## Begin SELECTED TEXT

Ever since we learned that Dish Network is just as interested in acquiring Sprint as Japanese carrier Softbank is, the latter has been pretty quiet – until now. As we have come to just find out, the Japanese company has funded an industry study that says any proposed benefits of a Dish/Sprint merger are “unsubstantiated and unrealistic.”
According to this study, “Dish’s $37 billion estimate of the NPV (net present value) of total synergies created in the proposed Dish/Sprint merger is unusually high and there are multiple reasons to believe that Dish’s projections are neither achievable nor credible.” It goes on to explain that Dish never considered the actual integration costs for a combined company, which could be as high as $3.5 billion, and because the two companies operate in entirely different sectors (television and telecommunications), any claimed synergies would be difficult if not impossible to achieve.

## End SELECTED TEXT
## Begin ROWS

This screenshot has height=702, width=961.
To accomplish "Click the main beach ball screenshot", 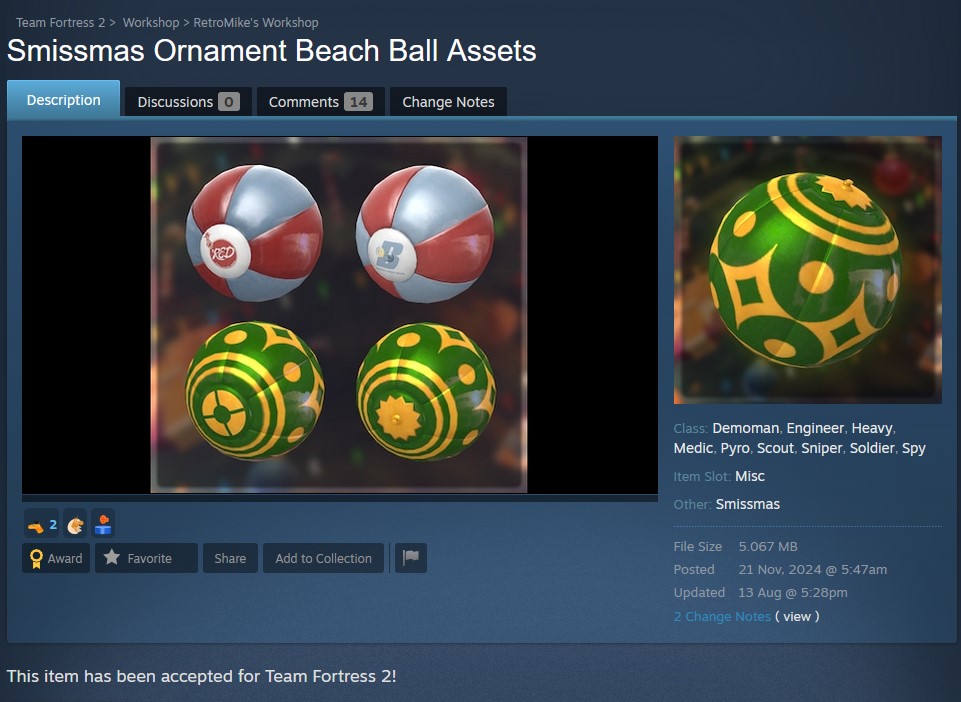I will (x=340, y=315).
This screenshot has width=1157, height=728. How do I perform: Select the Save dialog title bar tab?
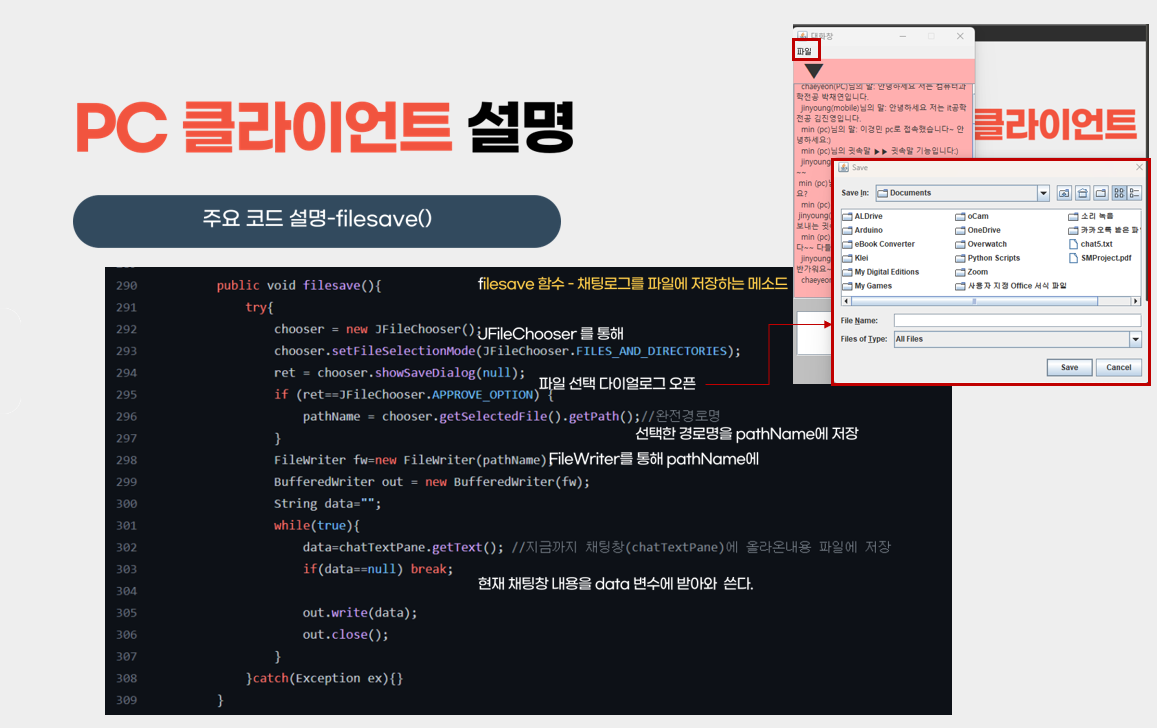pos(860,167)
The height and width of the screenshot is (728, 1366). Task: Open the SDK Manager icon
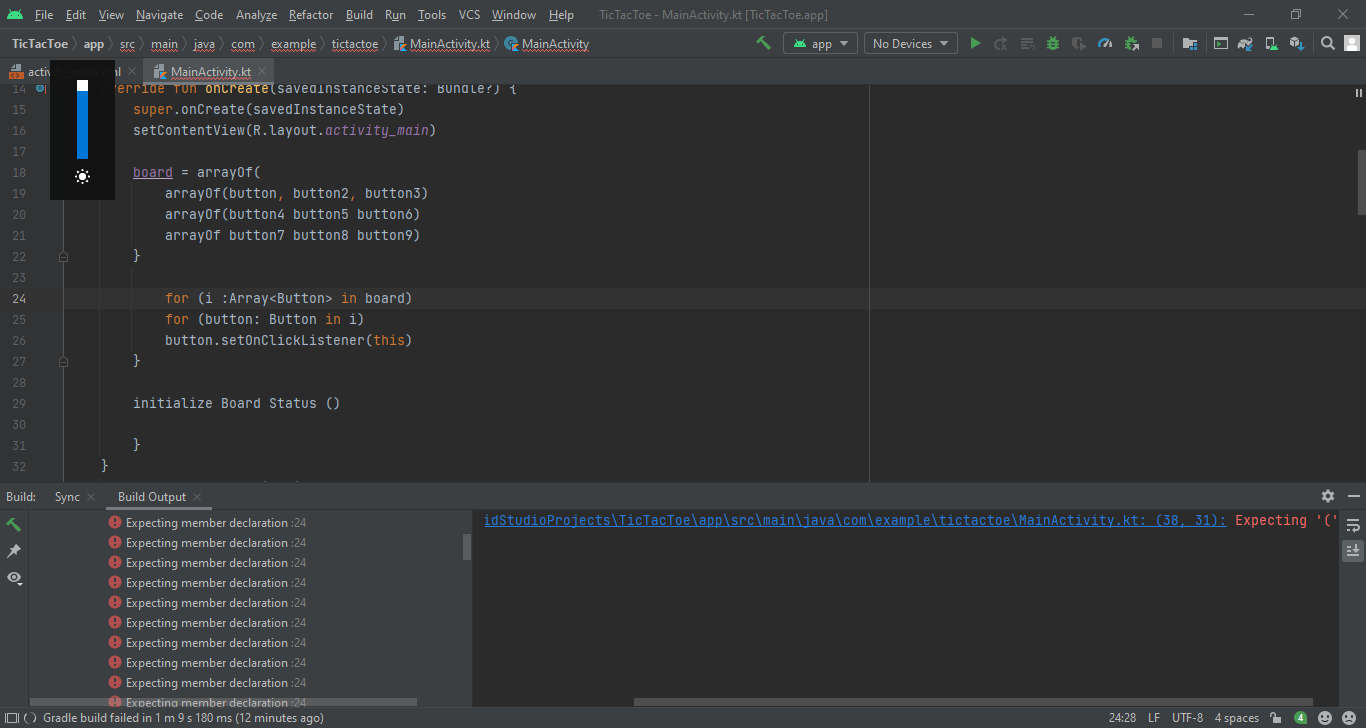(x=1296, y=44)
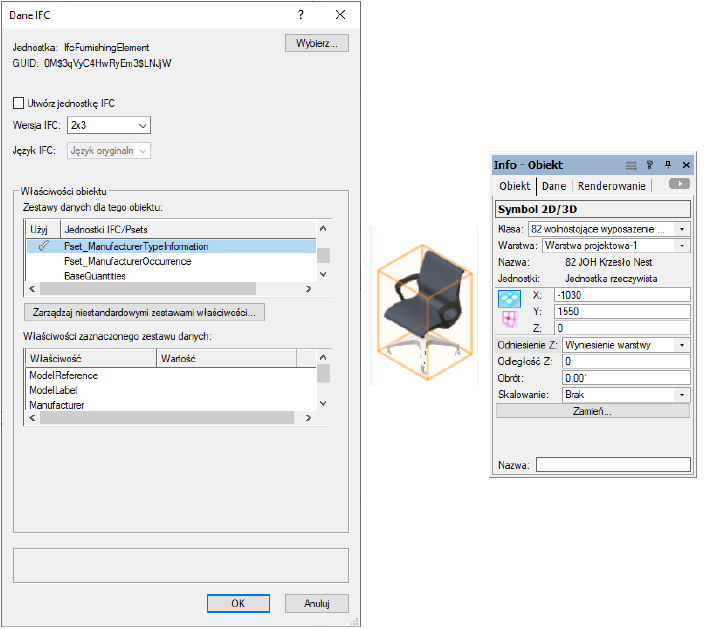Click the Obrót input field
Viewport: 704px width, 629px height.
(626, 378)
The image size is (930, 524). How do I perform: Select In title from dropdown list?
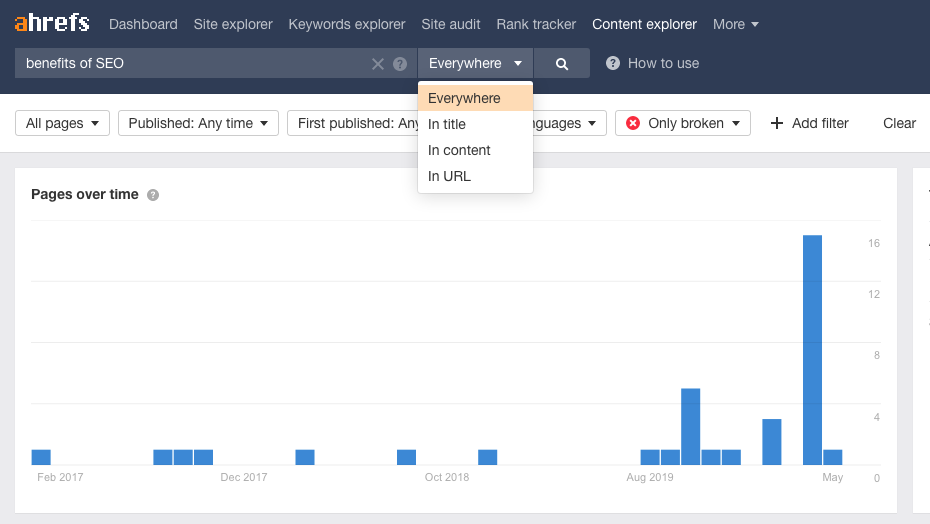coord(447,124)
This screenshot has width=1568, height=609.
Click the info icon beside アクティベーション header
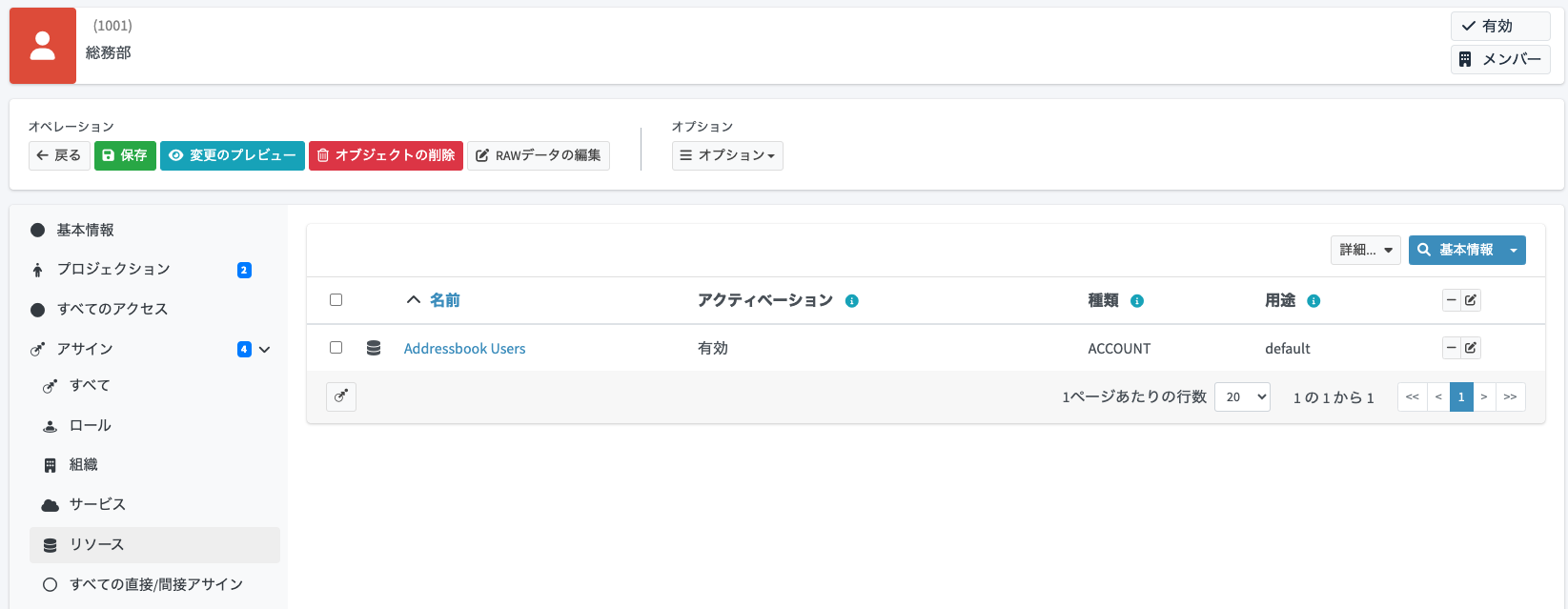[852, 301]
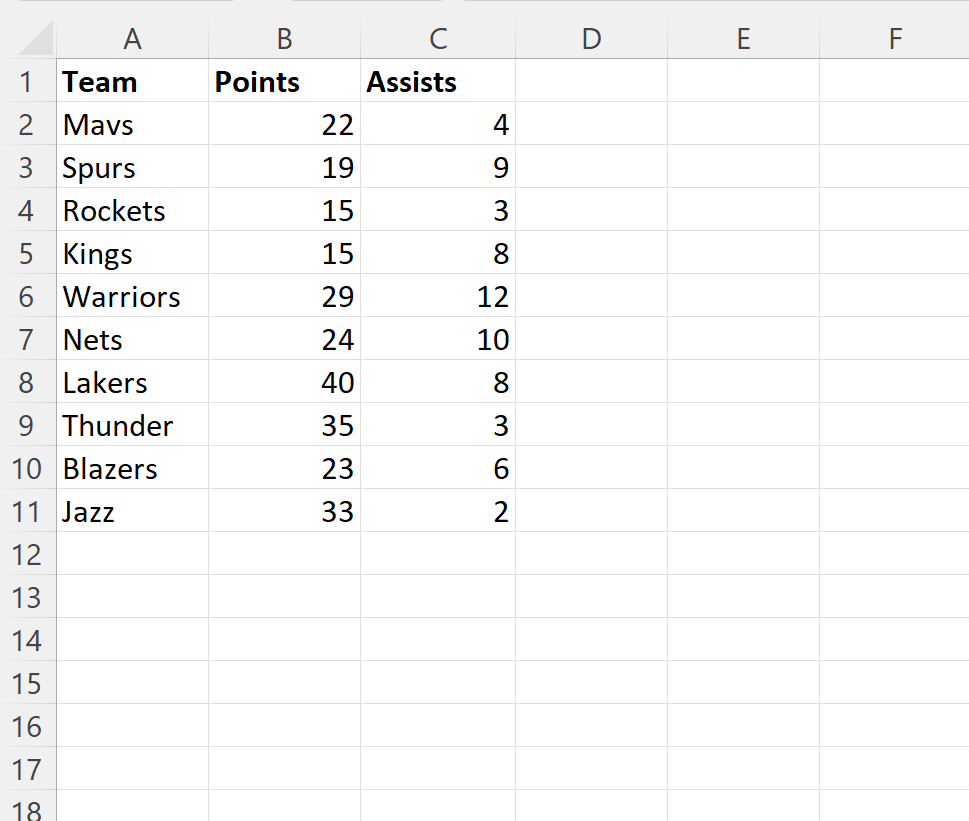Viewport: 969px width, 821px height.
Task: Select the Team header cell
Action: 132,82
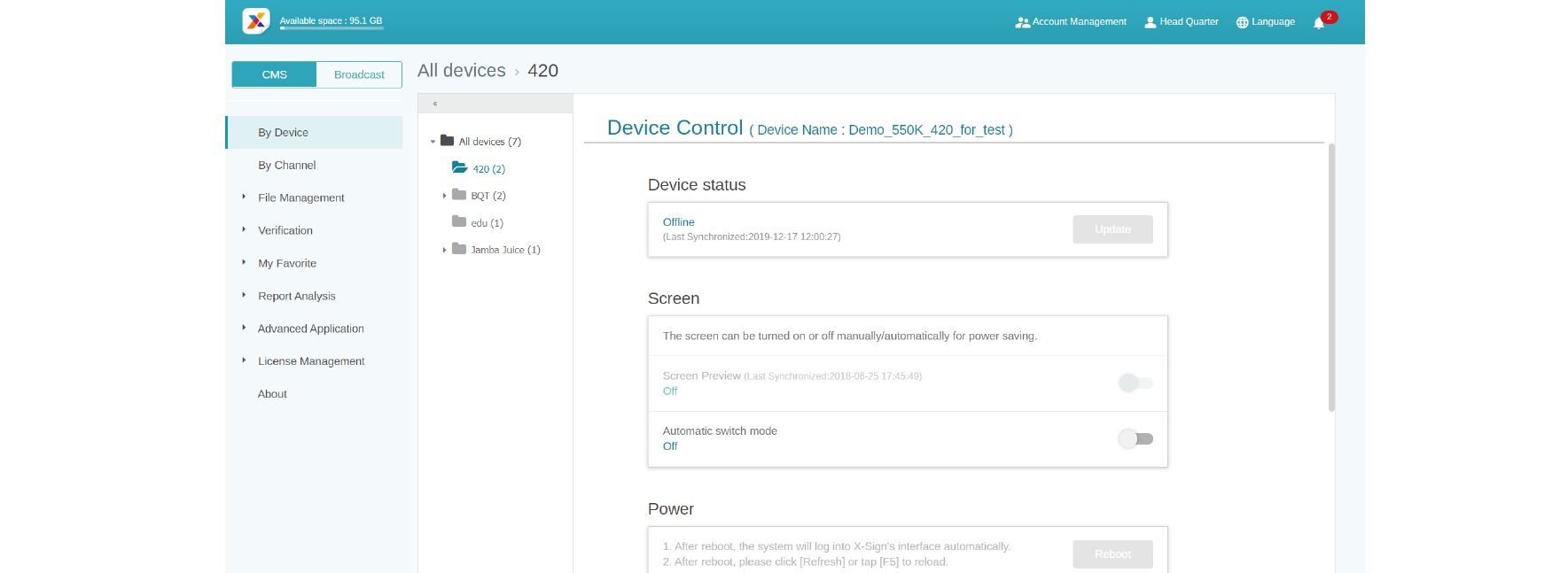Image resolution: width=1568 pixels, height=573 pixels.
Task: Switch to the Broadcast tab
Action: tap(359, 74)
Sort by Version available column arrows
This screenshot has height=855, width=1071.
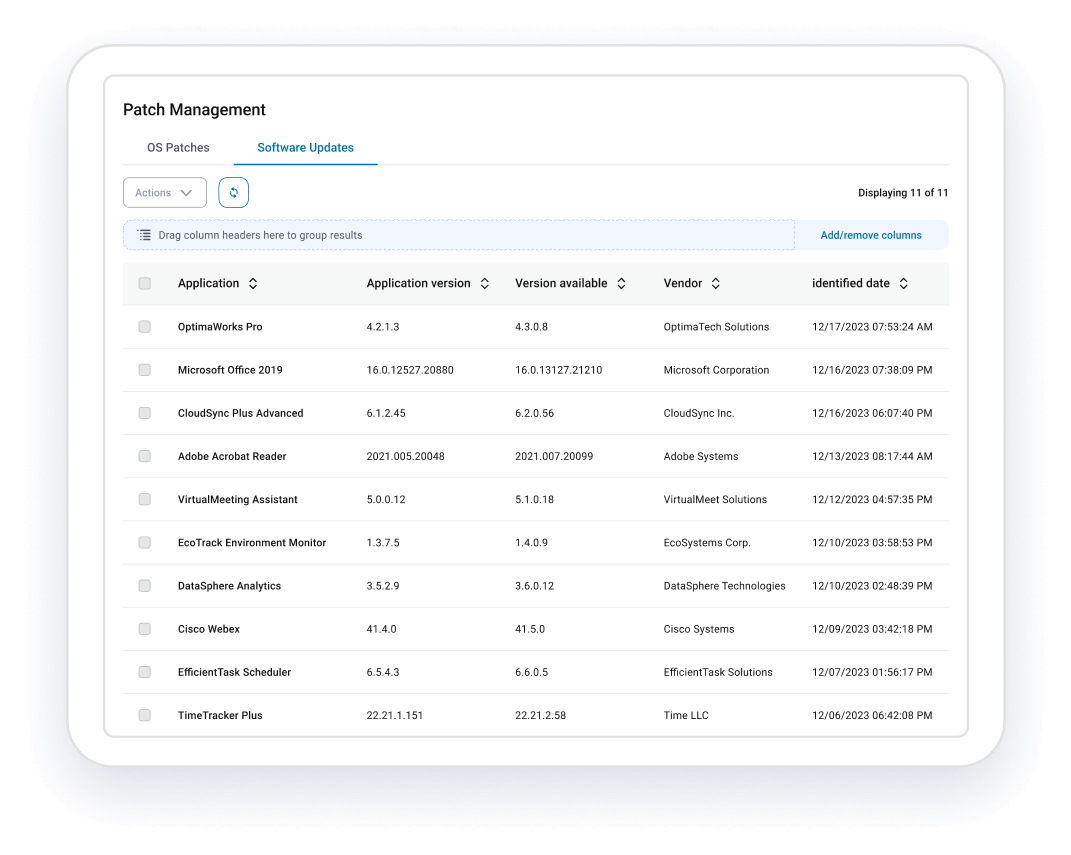[621, 284]

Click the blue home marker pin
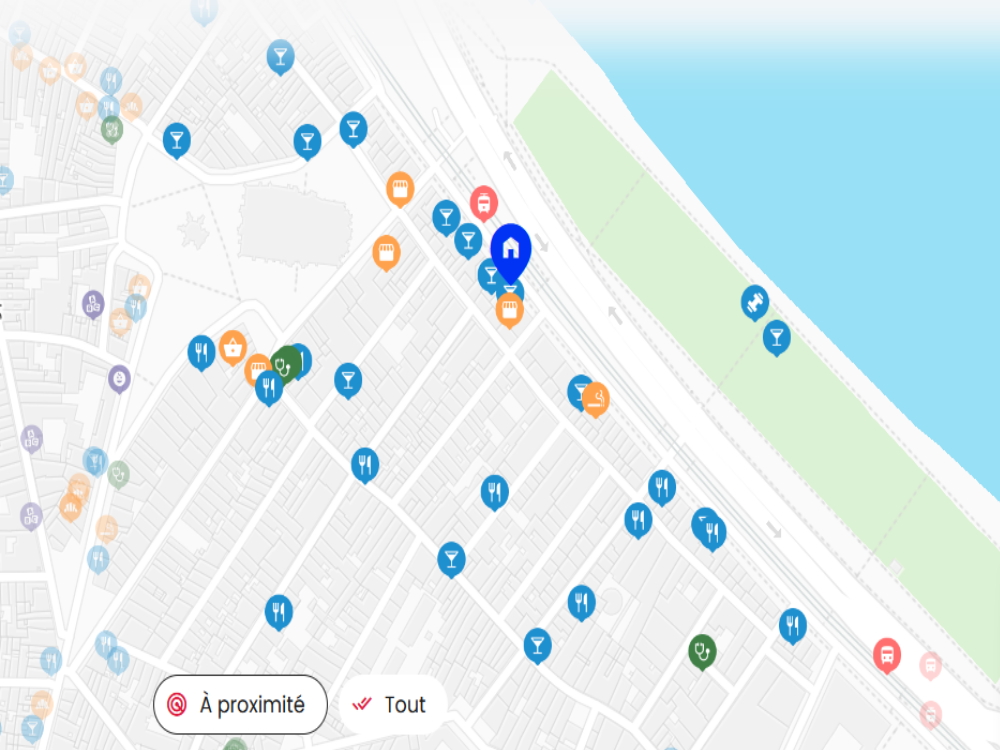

## End ROWS

■ **EXERCISE 1**
Reproduce the Dish/Sprint merger article from "According to this" to "impossible to achieve.", swapping "integration costs" for "merger expenses".
■ **EXERCISE 2**
Supply the next part of the Dish/Sprint merger article, picking up after its final sentence.

■ **TASK RESULT 1**
According to this study, “Dish’s $37 billion estimate of the NPV (net present value) of total synergies created in the proposed Dish/Sprint merger is unusually high and there are multiple reasons to believe that Dish’s projections are neither achievable nor credible.” It goes on to explain that Dish never considered the actual merger expenses for a combined company, which could be as high as $3.5 billion, and because the two companies operate in entirely different sectors (television and telecommunications), any claimed synergies would be difficult if not impossible to achieve.

■ **TASK RESULT 2**
Softbank claims that its experience in building out LTE in Japan would help Sprint’s current LTE buildout.
Dish’s official response is that, as an American company, it would be better for the US economy and for US job creation to maintain ownership of Sprint domestically. Additionally, Dish is offering Sprint more money ($25.5 billion instead of Softbank’s $20.1 billion offer), which is better for shareholders, along with more spectrum for Sprint. Dish also reminds us that this study was funded by Softbank, which is therefore not as objective as an independent third-party study.
Personally, I’m starting to find Dish’s arguments a little more convincing than Softbank’s, and I’m interested to see what the two companies might be able to accomplish together.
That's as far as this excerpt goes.